24Cette analyse emprunte beaucoup aux travaux d’Antoine Hennion (2004) sur les processus d’attachement qui montrent l’importance des facultés sensorielles dans la production simultanée des amateurs sachant goûter et du répertoire des objets aimés pouvant former des collections. Pour rendre compte ensuite des opérations d’attachement qui sont étroitement enchevêtrées avec les dispositifs de rencontre entre agences qualculatrices, l’auteur donne trois illustrations : les dispositifs d’écoute et de dialogue, les dispositifs de coproduction et les dispositifs d’addiction (le cas des jeux d’argent déjà développé dans l’introduction), avec donc une emprise croissante des choses sur les corps qui donne souvent lieu à des mouvements de contestation remettant en cause l’action collective marchande.
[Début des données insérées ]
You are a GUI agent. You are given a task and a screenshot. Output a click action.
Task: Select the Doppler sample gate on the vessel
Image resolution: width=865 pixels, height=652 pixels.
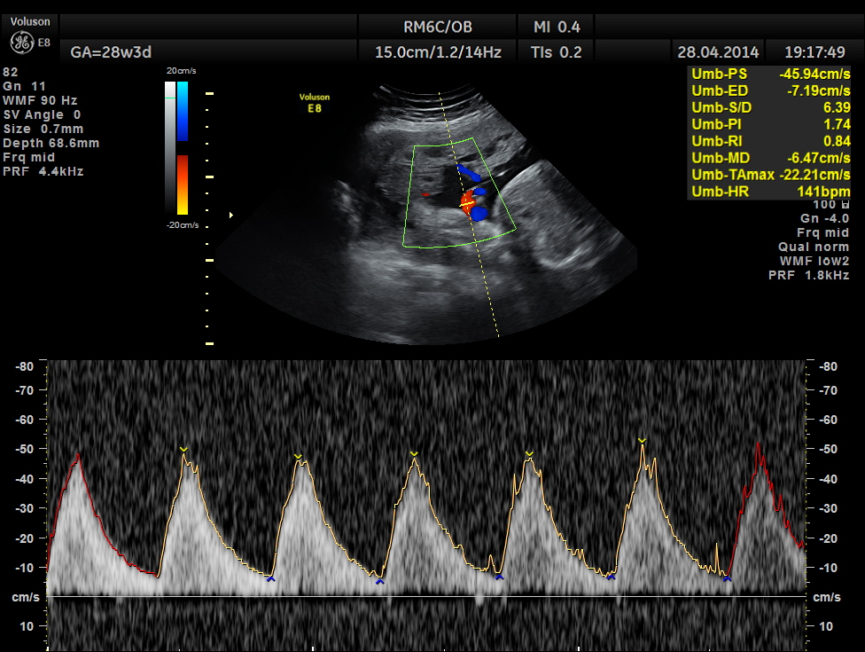[x=466, y=204]
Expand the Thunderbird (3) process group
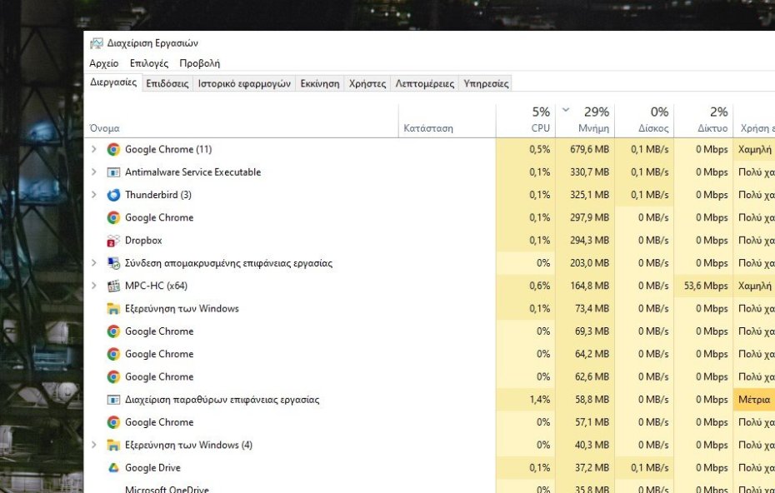This screenshot has height=493, width=775. [x=94, y=195]
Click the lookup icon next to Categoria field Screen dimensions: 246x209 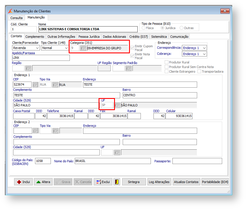[83, 48]
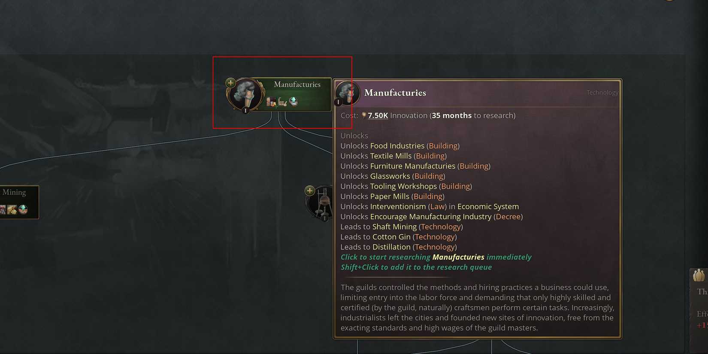Follow the Cotton Gin technology link
The width and height of the screenshot is (708, 354).
pos(391,237)
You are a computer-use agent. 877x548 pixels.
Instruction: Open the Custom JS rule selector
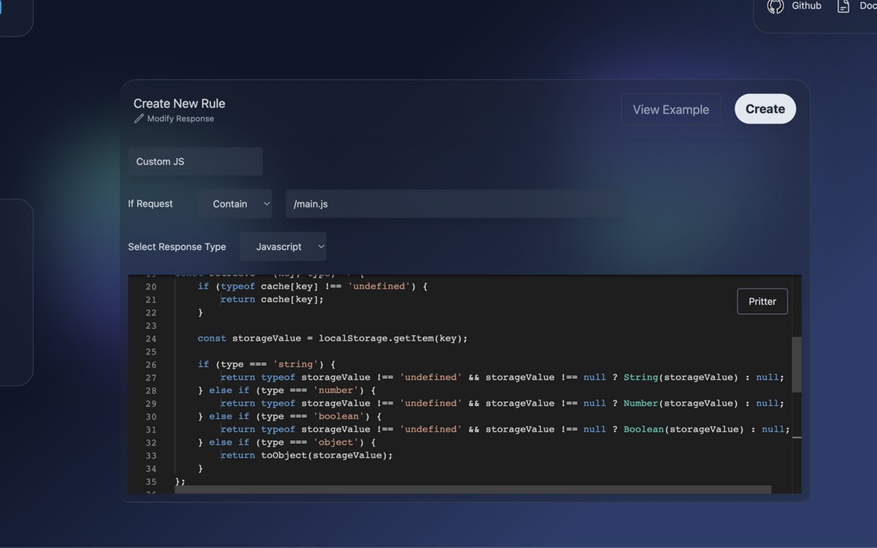[194, 161]
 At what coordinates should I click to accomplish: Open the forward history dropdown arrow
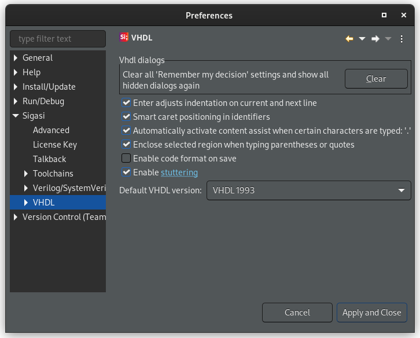click(388, 39)
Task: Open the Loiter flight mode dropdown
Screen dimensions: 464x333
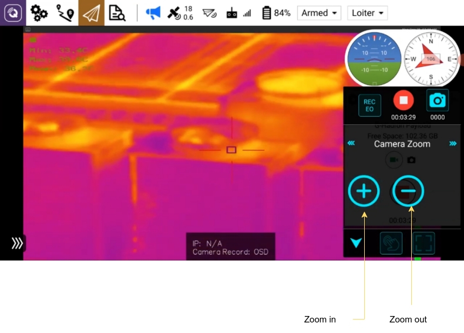Action: 367,13
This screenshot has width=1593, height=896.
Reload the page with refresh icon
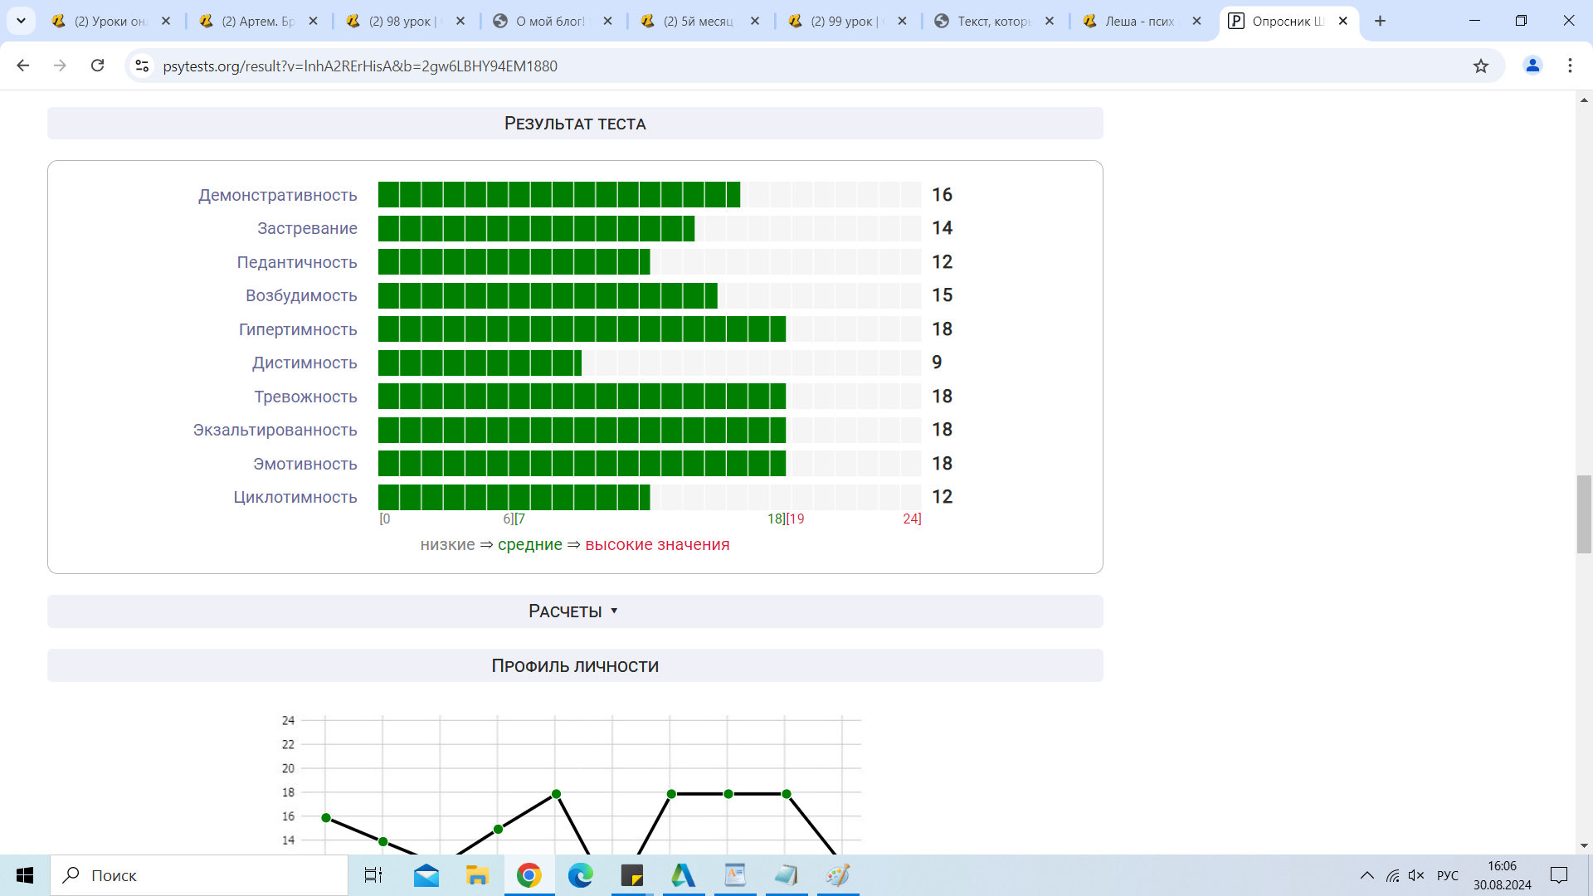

25La formulation des prix constitue le cinquième et dernier cadrage étudié dans le sixième chapitre, sans doute le plus original et le plus critique de la théorie micro-économique et surtout de la sociologie économique. L’auteur prend pour cible en particulier les travaux de Jens Becker qui s’appuient sur la distinction entre dimension symbolique et dimension matérielle des biens. Car l’auteur entend opérer un renversement complet par rapport à la conception des prix considérés comme des variables dépendantes déterminées par des préférences individuelles en compétition ou par des relations et normes sociales. Pour cela, il est nécessaire de prendre en compte le caractère processuel de la qualification d’un bien, le prix pouvant participer à la valeur du bien, valeur qui ne connaît pas de terme. Cette nouvelle perspective conduit à mettre l’étude de la formulation des prix au centre de l’analyse des différents cadrages.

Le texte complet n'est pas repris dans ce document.